The creation of this horse safety review team came in response to criticism from Gov. Gavin Newsom of California, who on Tuesday asked for a moratorium on racing at Santa Anita Park until horses there are evaluated by independent veterinarians. On Sunday the thoroughbred death toll, in both races and training, at the track reached 29 since the start of the current meet on Dec. 26.
The governor’s statement came just days after the California Horse Racing Board asked the park’s owners to shut it down and forgo the remaining days of its meet, which ends on June 23.
But neither the Southern California racetrack nor the state associations for horse owners and trainers were willing to abandon the remaining dates at Santa Anita.
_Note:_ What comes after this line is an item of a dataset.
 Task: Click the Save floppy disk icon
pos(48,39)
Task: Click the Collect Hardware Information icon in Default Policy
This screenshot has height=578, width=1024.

A five-member review panel will determine if each horse is at elevated risk of injury before a race by considering its medical and racing history and making physical observations of the horse. The team must unanimously agree that a horse is fit to race.
The review team will be in place for the final six racing days at Santa Anita. The safety team includes independent veterinarians and stewards.
“Never have we had this additional layer of review with a team of experts to connect data points and confer on the well-being and capability of individual race horses,” said Alexis Podesta, the secretary of the state’s Business, Consumer Services and Housing Agency, which oversees the racing board. “Furthermore, recommendations coming from this team will be the final word as to whether or not a horse races.”
In November, Santa Anita is scheduled to host the Breeders’ Cup, one of horse racing’s most prestigious annual events. The deaths there have increased scrutiny on not only the park but also the sport nationwide.
Nearly 10 horses a week on average died at American racetracks in 2018, according to the Jockey Club’s Equine Injury Database. That rate is two and a half to five times greater than that of the rest of the horse racing world.